## Brief
From the data that follows, copy every line holding the string "screenshot".

>>>>

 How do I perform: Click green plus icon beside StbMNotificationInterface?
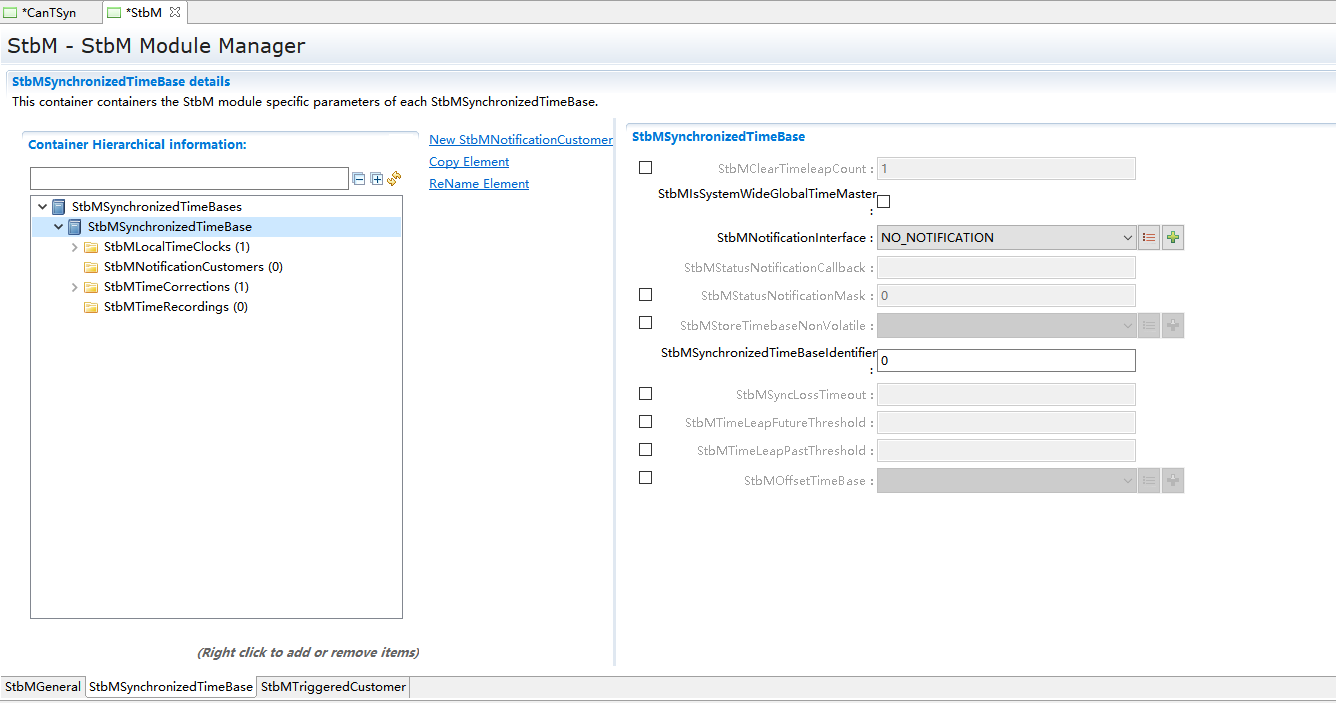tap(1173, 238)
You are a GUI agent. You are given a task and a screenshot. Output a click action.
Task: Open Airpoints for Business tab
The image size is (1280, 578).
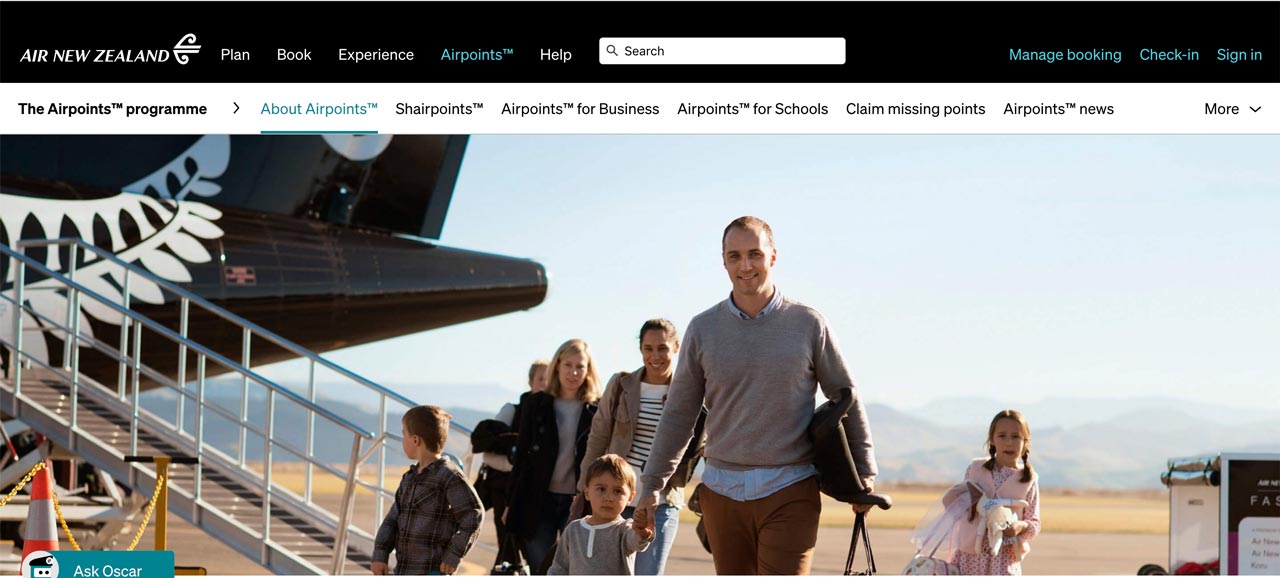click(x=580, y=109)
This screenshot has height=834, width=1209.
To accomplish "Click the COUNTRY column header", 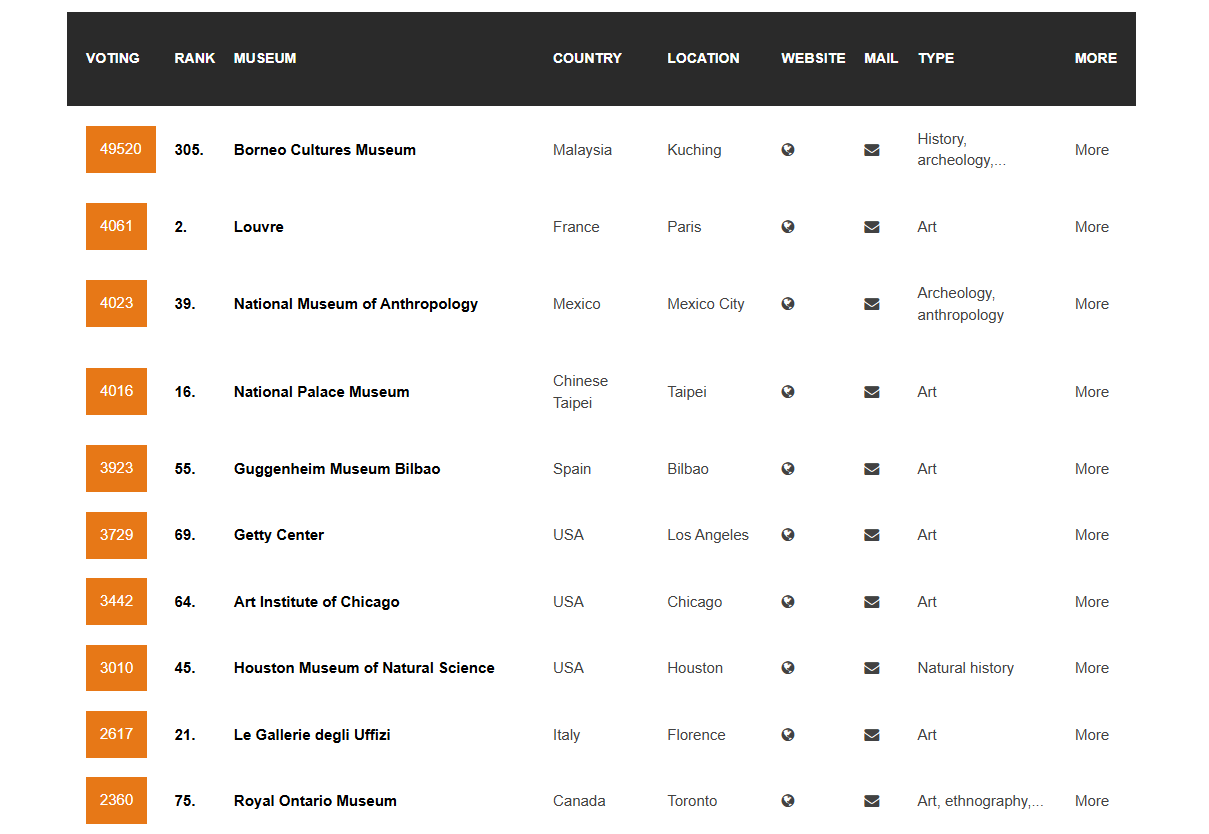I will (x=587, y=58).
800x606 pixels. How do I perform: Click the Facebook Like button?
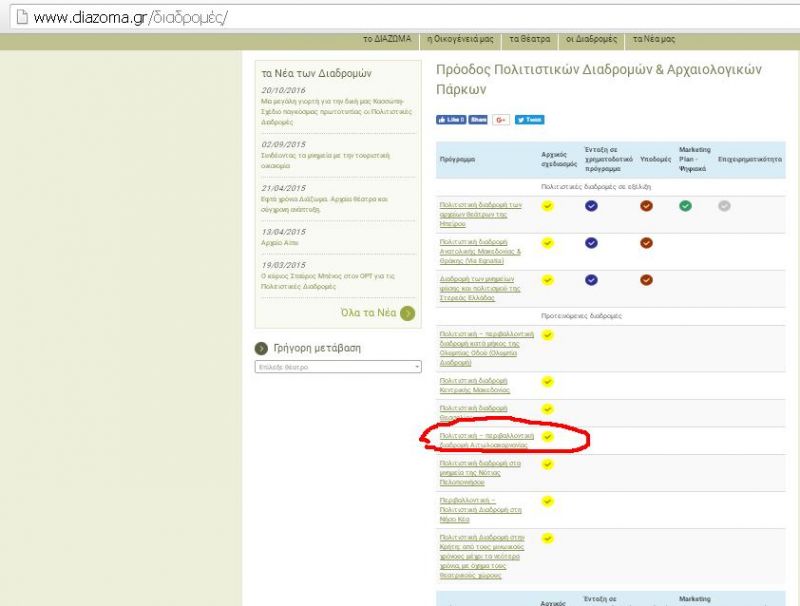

<<<<

## Exercise solution
You are a GUI agent. You are given a task and a screenshot. Output a click action.
This screenshot has height=834, width=1209.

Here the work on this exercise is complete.